Nonobstant la tendance de la majorité des musulmans à se séculariser deux points
suscitent des débats. D’abord des sujets alimentaire et vestimentaire, surévaluées, qui devraient se
régler à terme. L’élévation du niveau d’instruction de la fraction musulmane de la société
française, devrait lui permettre de prendre du recul par rapport aux prescriptions coraniques.
Combien de Français, contraints jeunes de manger du poisson chaque vendredi au point d’en être
dégoûtés pour le reste de leurs jours, font encore maigre ? Une catholique qui n’aurait jamais
envisagé de pénétrer dans une église la tête et les épaules nues, voit sa petite-fille aujourd’hui
s’étonner si on lui interdit d’y entrer en cheveux et en maillot de bain ! Il faut par ailleurs que la
société française réfléchisse sérieusement à la responsabilité qu’elle porte dans la diffusion de ces
pratiques vestimentaires dont certains sociologues nous disent qu’elles constituent de la part des
plus mal lotis des « jeunes issus de l’immigration » une réponse au sentiment d’exclusion qu’ils
ressentent.
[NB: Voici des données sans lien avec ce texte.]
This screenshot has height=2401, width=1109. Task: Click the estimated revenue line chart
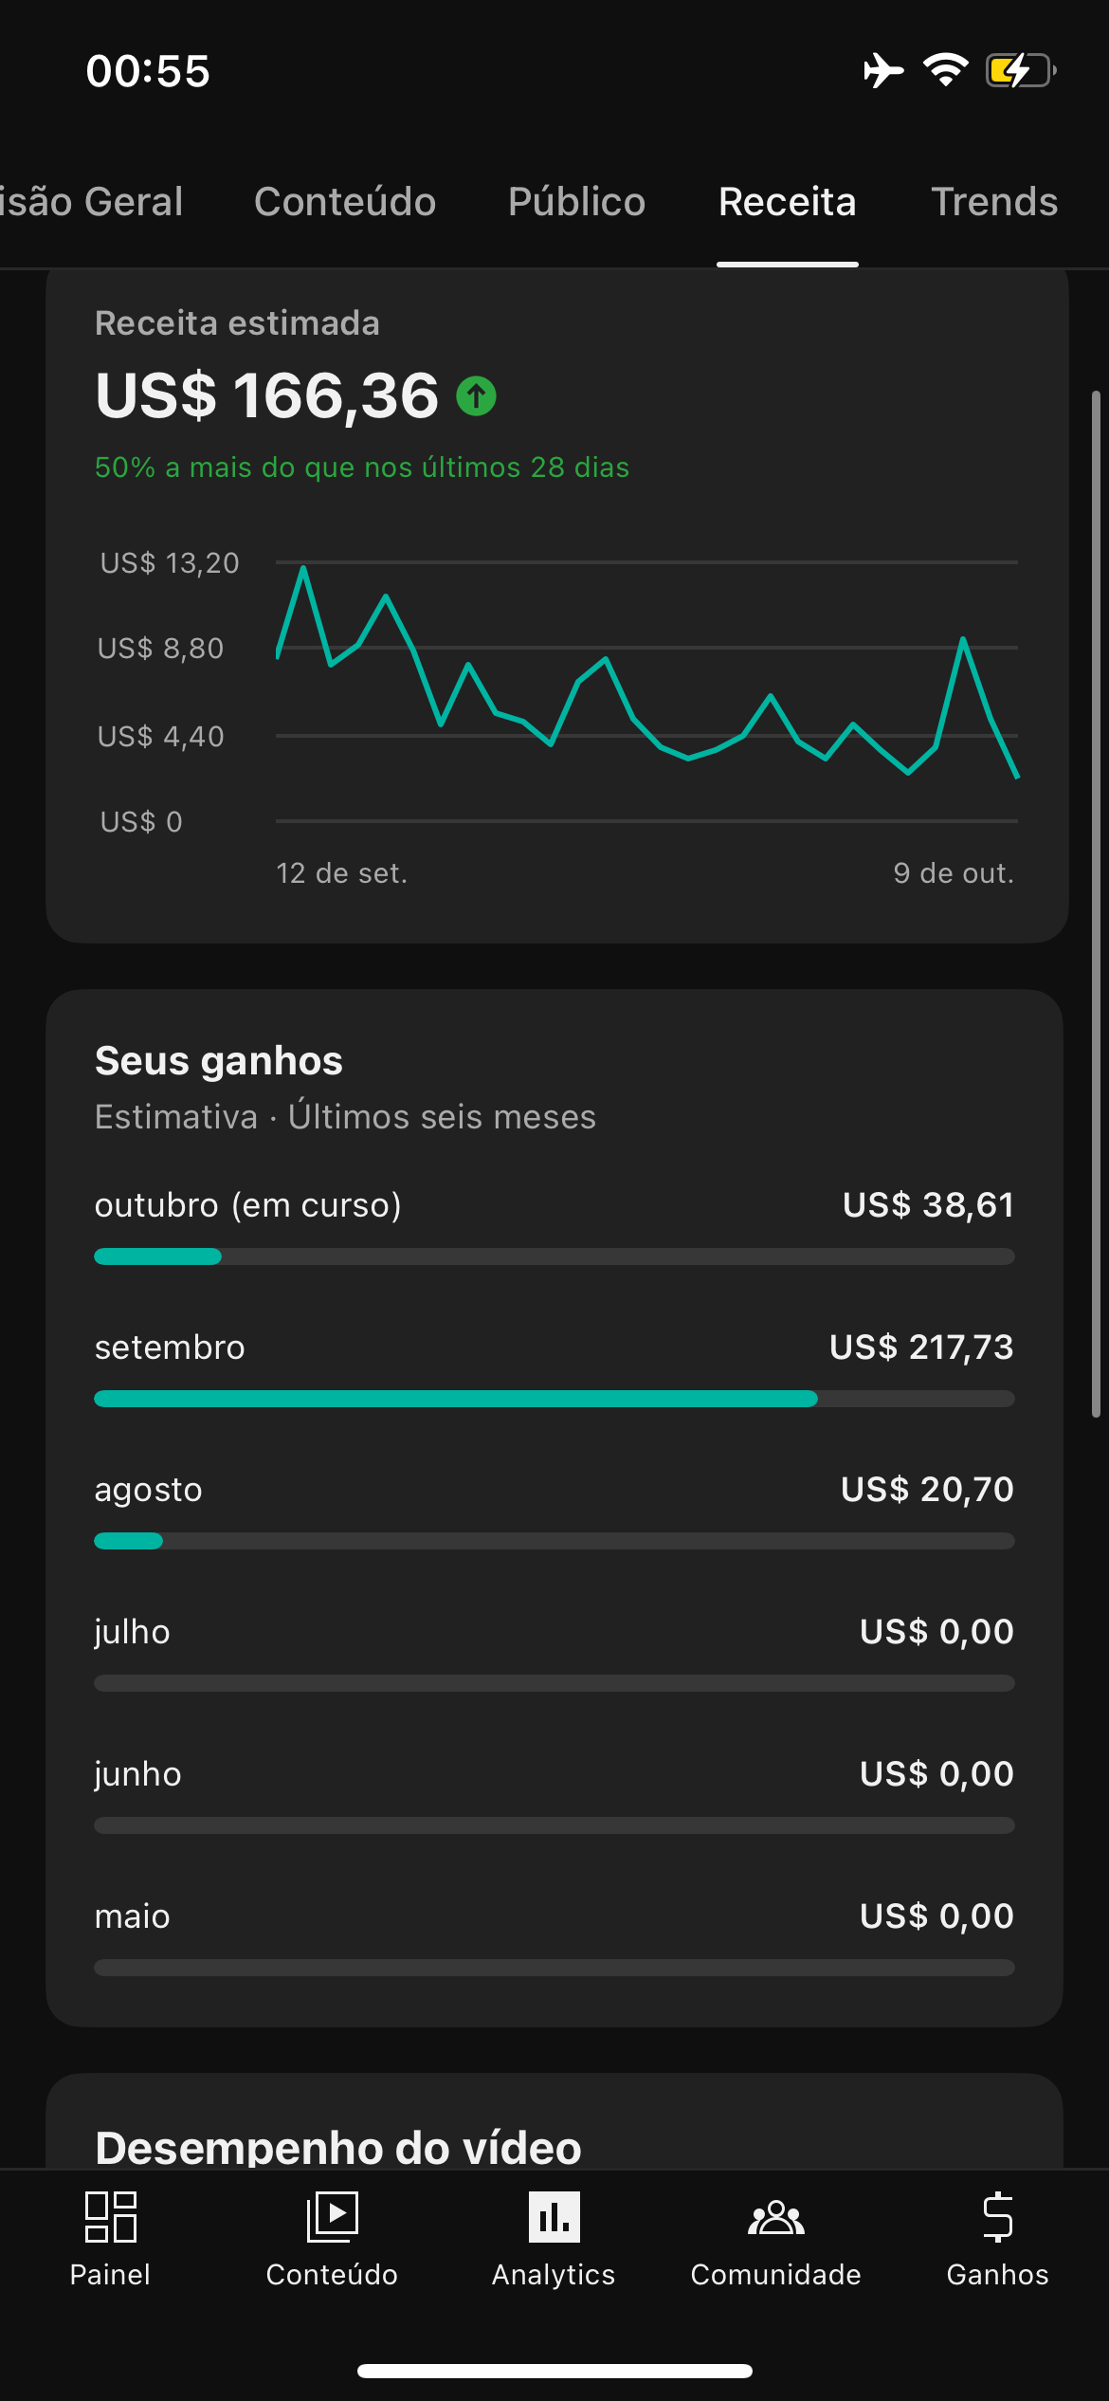(646, 692)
Rejetés comme arabes, ces citoyens français s’habillent ostensiblement en arabes !
Ensuite les lieux de culte posent la question de l’application de notre législation. La loi garantit la
liberté de culte ce qui suppose d’en avoir les moyens. Nous ne pouvons donc pas interdire la
construction de mosquées. Si l’Etat ne peut pas en assurer le financement, selon certains, du fait
de la loi de 1905 il y aura une rupture d’égalité puisque la République assure à ses frais l’entretien
des lieux de culte dont elle est propriétaire et qu’elle met à disposition des chrétiens. Or nous
invoquons sans cesse notre attachement à l’égalité de tous les citoyens !
Par contre les Imams doivent se soumettre aux mêmes règles que celles imposées aux curés,
rabbins ou pasteurs, après 1905. Ils doivent prêcher en français et tout propos incompatible avec
les intérêts et les lois de la République doit être sanctionné immédiatement et fermement.
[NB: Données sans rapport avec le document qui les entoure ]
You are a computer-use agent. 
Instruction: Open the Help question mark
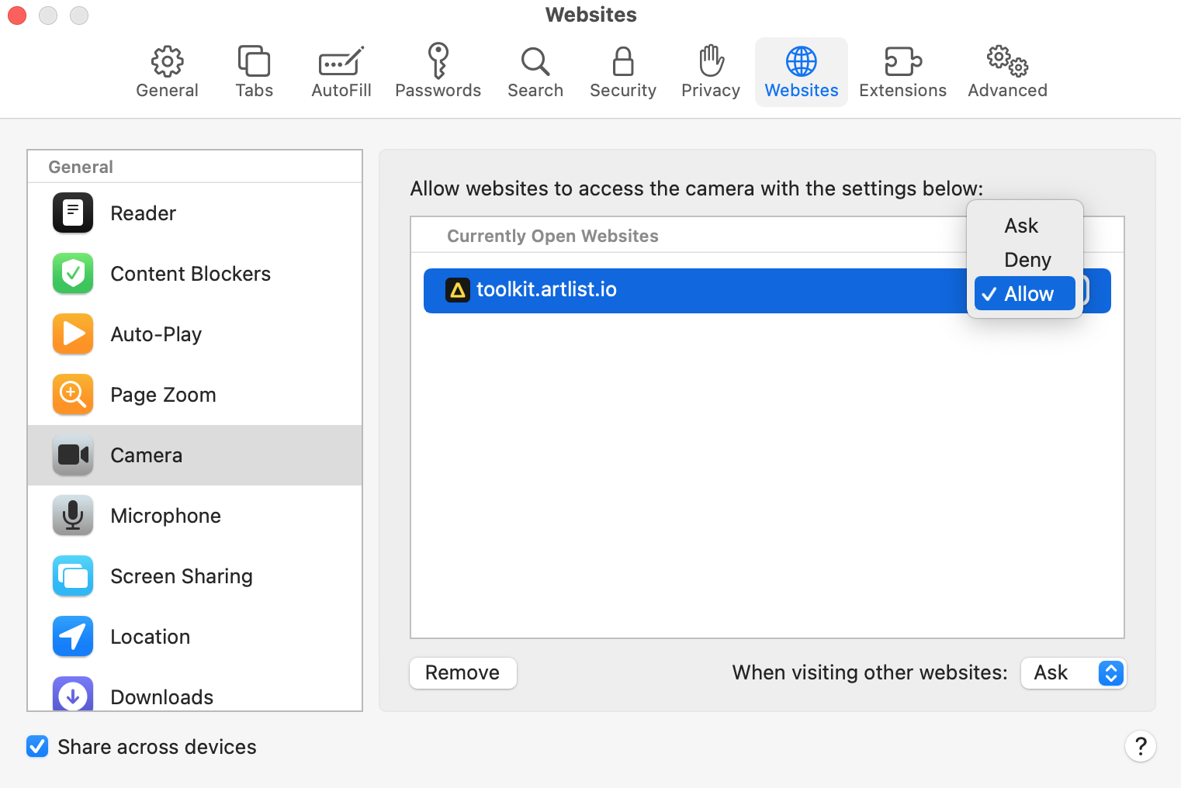pos(1141,746)
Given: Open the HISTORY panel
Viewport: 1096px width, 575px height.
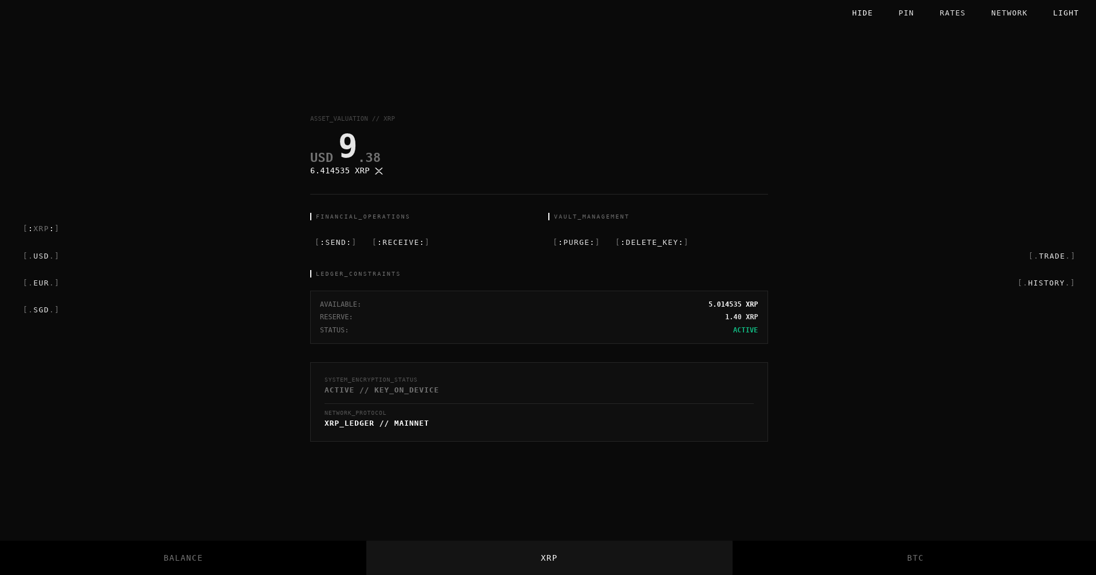Looking at the screenshot, I should 1046,283.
Il est malheureusement plus difficile de discuter de toutes ces questions avec les musulmans
qu’avec les chrétiens faute d’interlocuteur. Faute de clergé et de hiérarchie, le ministre des Cultes
est toujours en quête d’un partenaire fiable.
Si problème il y a du fait de la présence de musulmans en France, il devrait trouver sa
solution avec l’élévation du niveau d’instruction. Seule la connaissance peut libérer ces femmes et
ces hommes, parfois encore analphabètes, du littéralisme aliénant. Lorsque le niveau d’instruction
des musulmans aura rejoint celui de la majorité des adeptes des autres confessions le processus de
sécularisation ne devrait plus rencontrer d’obstacle à son développement. Cela demande du
temps, donc de la patience et impose d’éviter les procès d’intention.